Are you suffering from eyes that tear excessively? Is it affecting your daily routines and plans adversely? Many individuals continue to suffer from the condition of Epiphora without coming to realize that it is, in fact, a medical condition that can be treated. Epiphora is the medical name for the condition of excessive tearing. In many cases, epiphora is a symptom of another underlying medical condition. The condition of epiphora has the capacity to plague individuals for several years, unless treatment is sought. An individual’s quality of life can also be severely hampered. Routine activities like reading or driving become extremely difficult.
Understanding the condition
Before you seek treatment, it is always important to have a basic understanding of the condition, so that you can ask a medical specialist the right questions. Tearing is a natural process and is one of the key ways in which the eye receives important nutrients. Tears contain compounds known as immunoglobulins (antibodies) that are vital in staving off eye infections and diseases. Moreover, tears physically displace bacteria and other foreign bodies that gather around the eye that may be dangerous.
Our tears are secreted by the lacrimal gland. The lacrimal gland consists of three individual layers – the outer fatty layer, the aqueous layer in between and the inner mucus layer. The gland itself is located deep underneath the tissue in the upper eyelid. When tears are formed, they exit the gland openings located on the upper eyelid and move across the surface of the eye. When we blink, we naturally direct tears across the surface of our eyes and downward into the inner eyelid. When tears reach the inner eyelid, they are drained through small openings located in the inner corners of the eyelids. Eventually, tears drain out the through the nose after traveling through the lacrimal sac, also known as the tear sac.
****************************************
List the layers of the lacrimal gland that the text on excessive tearing names.
****************************************
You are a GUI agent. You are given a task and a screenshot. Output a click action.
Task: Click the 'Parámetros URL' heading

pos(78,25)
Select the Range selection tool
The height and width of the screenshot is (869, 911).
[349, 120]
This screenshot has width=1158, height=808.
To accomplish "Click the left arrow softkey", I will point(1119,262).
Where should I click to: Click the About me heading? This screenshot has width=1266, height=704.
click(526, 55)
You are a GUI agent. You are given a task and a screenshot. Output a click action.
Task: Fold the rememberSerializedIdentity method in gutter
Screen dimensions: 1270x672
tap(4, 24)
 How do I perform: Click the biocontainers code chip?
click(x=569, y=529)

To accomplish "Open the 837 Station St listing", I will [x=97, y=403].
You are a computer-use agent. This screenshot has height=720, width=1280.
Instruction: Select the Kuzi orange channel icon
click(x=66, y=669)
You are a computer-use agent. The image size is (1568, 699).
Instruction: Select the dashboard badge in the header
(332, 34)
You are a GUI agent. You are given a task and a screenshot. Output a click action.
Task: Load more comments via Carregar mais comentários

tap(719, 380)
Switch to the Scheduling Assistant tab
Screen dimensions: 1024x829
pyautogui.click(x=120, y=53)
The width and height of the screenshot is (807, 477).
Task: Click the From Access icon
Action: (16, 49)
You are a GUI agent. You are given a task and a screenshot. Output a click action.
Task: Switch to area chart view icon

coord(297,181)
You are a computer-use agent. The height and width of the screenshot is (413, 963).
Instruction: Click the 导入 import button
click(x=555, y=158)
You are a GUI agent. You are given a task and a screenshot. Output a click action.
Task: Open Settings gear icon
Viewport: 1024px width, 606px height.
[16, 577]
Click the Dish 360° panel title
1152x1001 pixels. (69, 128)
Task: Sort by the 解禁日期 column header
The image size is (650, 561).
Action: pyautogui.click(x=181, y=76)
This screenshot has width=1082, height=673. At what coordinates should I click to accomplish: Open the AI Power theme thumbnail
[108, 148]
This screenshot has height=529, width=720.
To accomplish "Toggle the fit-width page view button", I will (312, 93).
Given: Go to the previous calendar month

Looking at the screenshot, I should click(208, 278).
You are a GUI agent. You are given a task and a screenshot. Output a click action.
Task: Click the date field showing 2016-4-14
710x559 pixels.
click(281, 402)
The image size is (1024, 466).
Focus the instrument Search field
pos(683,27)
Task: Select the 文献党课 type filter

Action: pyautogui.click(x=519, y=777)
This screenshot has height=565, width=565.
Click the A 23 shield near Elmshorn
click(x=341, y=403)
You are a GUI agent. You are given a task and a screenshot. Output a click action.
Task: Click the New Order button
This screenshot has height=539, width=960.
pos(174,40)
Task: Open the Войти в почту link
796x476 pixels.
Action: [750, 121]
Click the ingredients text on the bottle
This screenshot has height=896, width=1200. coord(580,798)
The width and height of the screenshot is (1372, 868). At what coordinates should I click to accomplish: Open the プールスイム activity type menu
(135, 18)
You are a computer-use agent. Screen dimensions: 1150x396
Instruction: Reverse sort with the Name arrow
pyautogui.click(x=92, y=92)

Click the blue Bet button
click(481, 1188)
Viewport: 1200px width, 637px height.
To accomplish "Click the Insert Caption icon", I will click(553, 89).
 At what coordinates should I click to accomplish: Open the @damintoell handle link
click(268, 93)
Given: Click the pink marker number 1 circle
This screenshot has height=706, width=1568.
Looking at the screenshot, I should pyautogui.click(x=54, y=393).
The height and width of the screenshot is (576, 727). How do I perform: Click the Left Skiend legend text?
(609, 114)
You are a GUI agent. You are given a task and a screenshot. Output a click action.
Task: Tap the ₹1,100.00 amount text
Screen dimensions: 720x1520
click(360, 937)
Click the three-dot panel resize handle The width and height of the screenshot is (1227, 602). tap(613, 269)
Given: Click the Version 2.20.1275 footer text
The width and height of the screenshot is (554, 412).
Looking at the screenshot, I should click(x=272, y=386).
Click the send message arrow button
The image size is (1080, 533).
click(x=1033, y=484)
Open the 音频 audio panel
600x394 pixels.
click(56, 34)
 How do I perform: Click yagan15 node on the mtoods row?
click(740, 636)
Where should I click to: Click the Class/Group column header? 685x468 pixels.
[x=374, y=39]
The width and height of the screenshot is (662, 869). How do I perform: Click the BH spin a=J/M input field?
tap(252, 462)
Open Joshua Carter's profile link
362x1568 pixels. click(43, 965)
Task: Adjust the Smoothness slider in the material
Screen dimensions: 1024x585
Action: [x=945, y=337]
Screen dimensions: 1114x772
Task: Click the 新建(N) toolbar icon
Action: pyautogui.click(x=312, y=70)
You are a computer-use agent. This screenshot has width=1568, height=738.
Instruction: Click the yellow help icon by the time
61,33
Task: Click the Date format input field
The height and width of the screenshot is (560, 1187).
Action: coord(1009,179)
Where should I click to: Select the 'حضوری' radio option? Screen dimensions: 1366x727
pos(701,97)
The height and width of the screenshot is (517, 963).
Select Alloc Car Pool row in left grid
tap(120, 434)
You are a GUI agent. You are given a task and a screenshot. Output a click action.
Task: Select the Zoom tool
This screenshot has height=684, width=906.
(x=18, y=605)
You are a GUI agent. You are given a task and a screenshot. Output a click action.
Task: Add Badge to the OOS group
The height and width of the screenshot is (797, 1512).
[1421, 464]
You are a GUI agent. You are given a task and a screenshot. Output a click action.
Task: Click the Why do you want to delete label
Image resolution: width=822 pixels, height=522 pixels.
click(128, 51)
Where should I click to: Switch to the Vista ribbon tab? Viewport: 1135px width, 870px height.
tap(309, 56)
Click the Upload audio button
****************************************
**Your response**
The outer fatty layer, the aqueous layer in between, and the inner mucus layer.